Kişiler daha çok insan tarafından sevilmek isterler. Sevenlerinin, bir gün başkasını sevmeye başlayacağından korkarlar. Böylece yaşama, sevgi kazanma gayretkeşliği ve rekabet girer.
Ailenin en küçük kızı yeni doğan bebeğe içerler. Sınıfın en çalışkan öğrencisi, yeni gelen çalışkan öğrenciye kızar.
Japonya da bir temizleyicide çalışan dünya güzeli kızın yüzü patlayan kazanla parçalanmış. Fena halde çirkinleşince, nişanlısı onu terk etmiş. Daha acısı, anne ve babası, ziyarete bile gelmemişler.
Sahip olduğu sevgi, güzellik temeli üstüne bina edilmiş olduğundan, bir günde yok olmuş. Güzellik kalmayınca sevgi de kalmamış. Kız birkaç ay sonra kahrından ölmüş.
Toplumlardaki sevgilerin çoğu “çünkü” türündendir ve bu tür sevgi, kalıcılığı konusunda insanı hep kuşkuya düşürür.
3. Rağmen türü sevi: Koşula bağlı değildir, karşılığında bir şey beklenmez. Sevilen kişinin çekici bir niteliğine de dayanmaz.
Bu tür sevgide, insan “bir şey olduğu için” değil, “bir şey olmasına rağmen” sevilir.
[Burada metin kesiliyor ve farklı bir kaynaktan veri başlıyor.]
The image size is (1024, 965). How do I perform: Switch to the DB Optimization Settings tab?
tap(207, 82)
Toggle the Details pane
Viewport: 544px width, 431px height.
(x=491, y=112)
Kusurlarına, cahilliğine, kötü huylarına ya da kötü geçmişine “rağmen” olduğu gibi, o haliyle sevilebiliyor. Değersiz biri gibi görünebiliyor ama en değerli gibi sevilebiliyor.
Yüreklerin en çok susadığı sevgi budur. Bu tür sevgi, yiyecek, içecek, giysi, ev, aile, zenginlik, başarı ya da ünden daha önemlidir. “Dünyadaki en büyük kıtlık, rağmen türü sevginin yeterince olmayışıdır!”
Bir mağazadan kendine gömlek alan çocuk tezgâhtara, “bu gömleği eve götüreyim. Eğer annemle babam gömleği beğenirse geri getirip değiştireceğim” diyor.
Tezgâhtar şaşırarak sebebini sorunca çocuk, “O’nlar hep benim istemediğim şeyleri yapıyor ve benim zıddıma davranıyorlar. Ben de O’nlara inat beğenmedikleri bir gömlek alacağım” diyor.
Evde ve okulda yeterince sevgi bulamayan insan, o sevgiyi dışarıda arar. Çünkü insan sevgisiz yaşayamaz.
Doğan Cüceloğlu, “olumlu benlik” kavramı için koşulsuz sevgiyi önerir: “Olumlu benlik bilinci için koşulsuz sevgi gereklidir. Koşulsuz sevgi birey ne yaparsa yapsın onun sevgi ve saygıya layık olduğunun kabulüdür. Bu tür sevgi içinde büyüyenlerin benlik anlayışları, güçlü ve olumludur.” Der.
Mevlana’nın şartsız kabul dediğimiz; “gel, gel kim olursan ol yine gel” çağrısı koşulsuz sevginin en güzel örneğidir.
Sevgi, yaşamı renklendirmekte, değerli ve yaşanır kılmaktadır. Sevgi ilgi, hoş görü, haklara saygı göstermek ve korumak demektir. Sevgi tahammül göstermek, kişinin kendisini aşması, doğaya, çevreye, tüm canlılara karşı duyarlı ve sorumlu olması demektir.
Değerli eğitimci Veysel Sönmez sevgi hakkında; “Sevgide yalan, kandırma, dolandırma, sömürme, öç alma, kin duyma, varlıkları araç olarak görme ve kullanma, küçük görme, aşağılama, ezme, öldürme, cezalandırma vb. gibi duygulara yer yoktur.” demektedir.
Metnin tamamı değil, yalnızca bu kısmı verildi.